Processing question for HTML default behavior

Hi all,

I'm running into processing issue in our HTML filter because I'm trying to provide a set of default rules.
Maybe some of you have run into the same issue and have fund a solution.

The problem:

When our filter process an HTML file we set a list of default ITS rules that correspond to what user would expect from a normal extraction of HTML. For example title or alt attributes should be translatable, b, I, u, em, and many more elements should be seen as inline, etc.

The user does not have to define those rules. they can modify them, but usually they would not.

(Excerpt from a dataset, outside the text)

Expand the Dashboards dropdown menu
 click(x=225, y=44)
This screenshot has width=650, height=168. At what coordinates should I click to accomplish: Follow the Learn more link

The issue comes when there are local ITS markup. For example a translate='no' on <html>. Such document when you look at it should be completely non-translatable. But in our case, because we have default rules, anything that is defined globally as translatable in those rules is not inheriting the top-level translate='no' and therefore is seen as translatable.

The problem then is that an author doesn't necessarily know what our default-HTML rules are and therefore is not able to markup his HTML accordingly.

How do other people work with default-ITS behavior vs default HTML-expected behaviors?

To some degree there is a disconnect between some of the default ITS behavior and the HTML reality. For example the specification explicitly says an HTML id attribute is the same as an ITS id attribute, so there is an expectation that you don't have to set a rule for it. But what about many other things like for example the title and alt attributes? They should be normally translated, but ITS does not say that, so it's up to the tool to provide a way to do it.

I think we really need to have a more formal way to define what are the expectation on HTML. Maybe not normative, but something written in stone that processors can rely on, otherwise we'll end up with different tools behavior on the same input HTML.

Cheers,
-yves

Received on Wednesday, 20 February 2013 17:55:26 UTC